Entries supplied:
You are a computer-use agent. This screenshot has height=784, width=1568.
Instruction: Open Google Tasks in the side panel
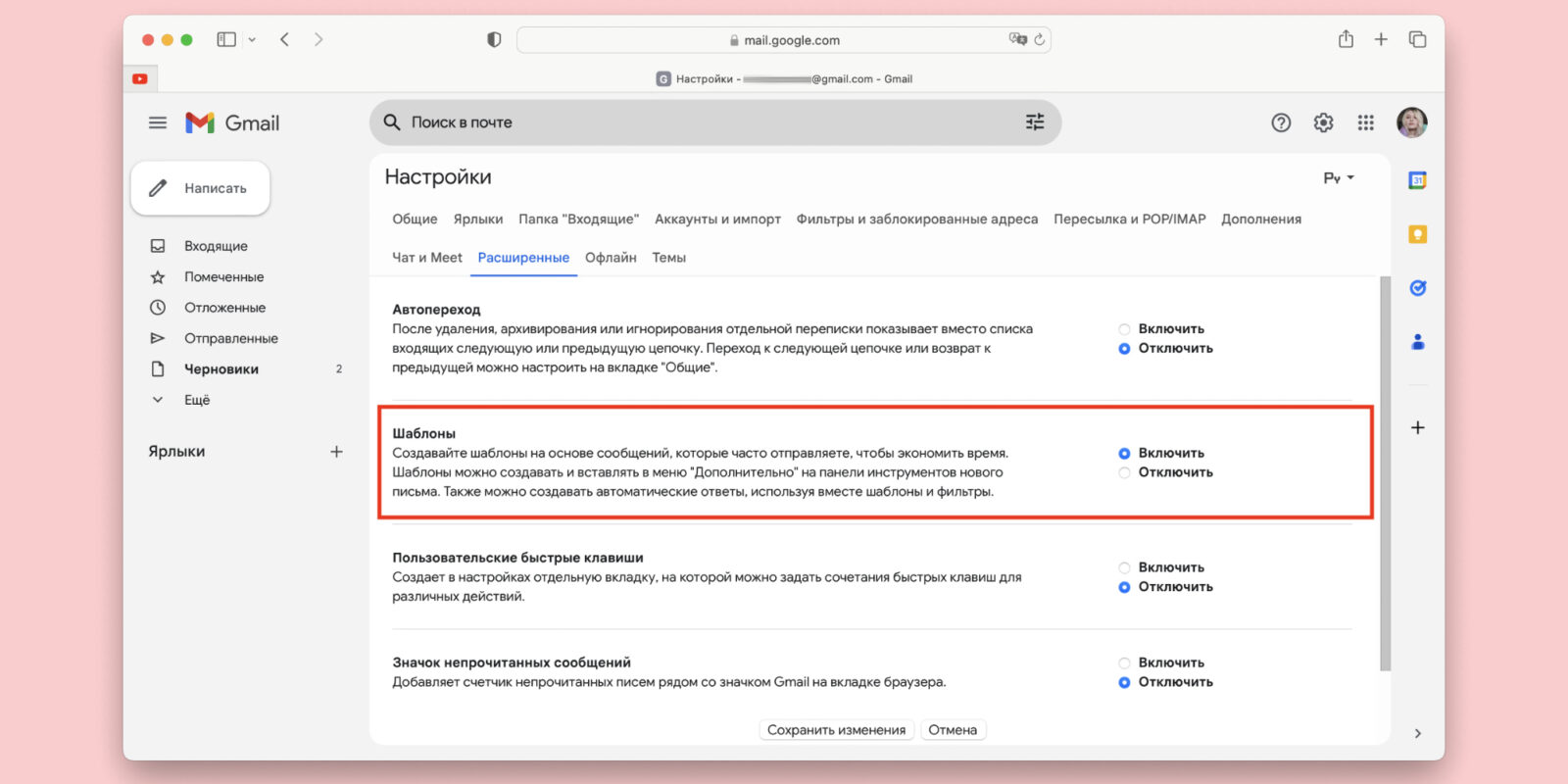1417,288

* * *

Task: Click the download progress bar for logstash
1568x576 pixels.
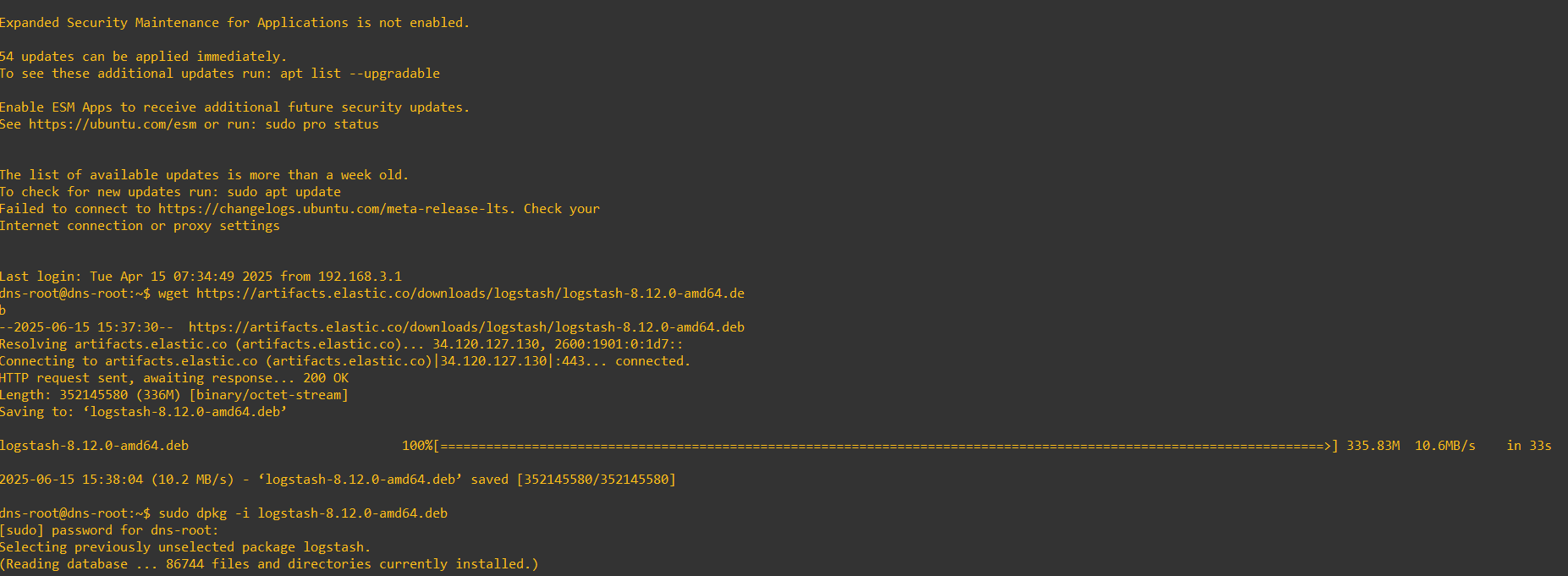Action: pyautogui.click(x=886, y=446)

...

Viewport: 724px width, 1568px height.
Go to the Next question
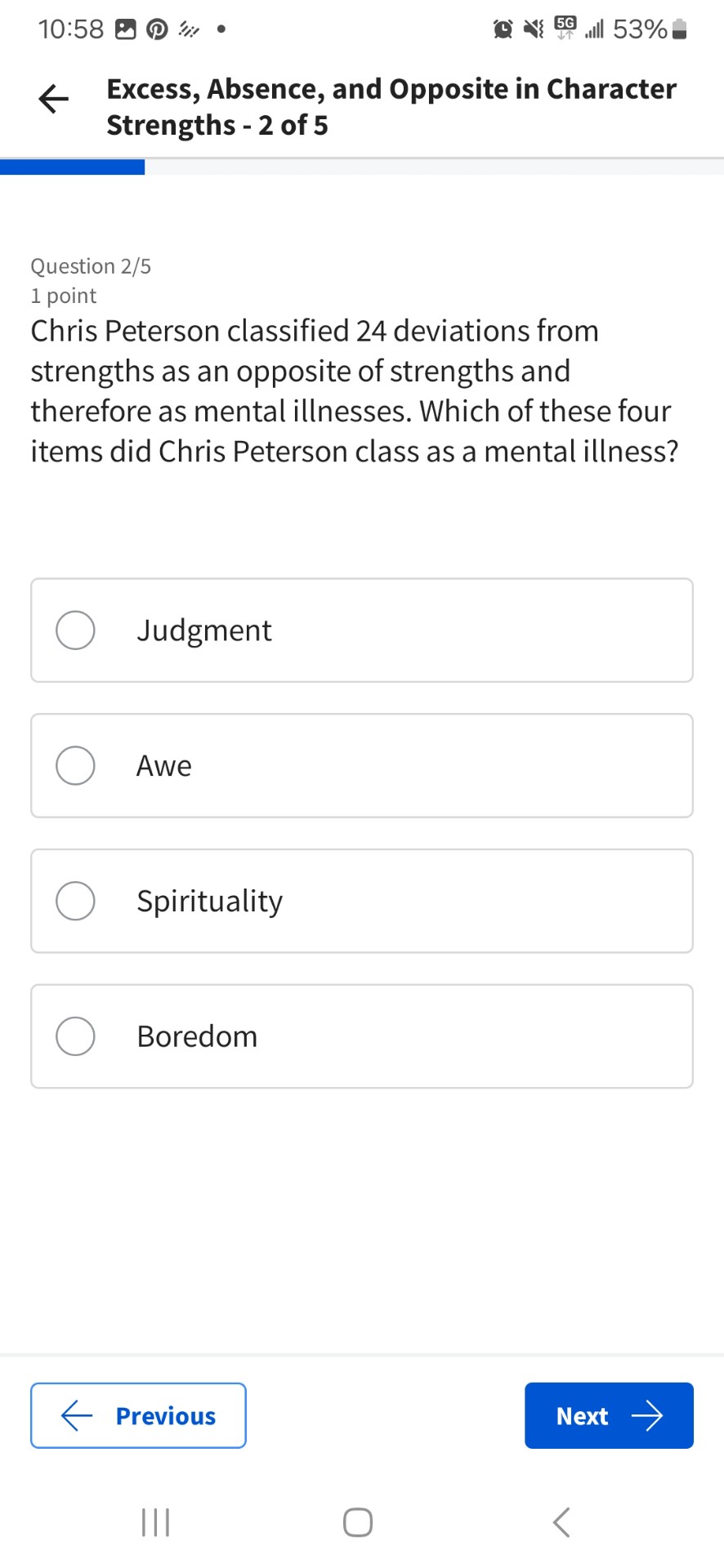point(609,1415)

Problem statement: For the string "width", go through the entries above and copy each line where it occurs.

Solution:
You are a computer-use agent. This screenshot has height=784, width=1568.
Viewport: 724px width, 1568px height.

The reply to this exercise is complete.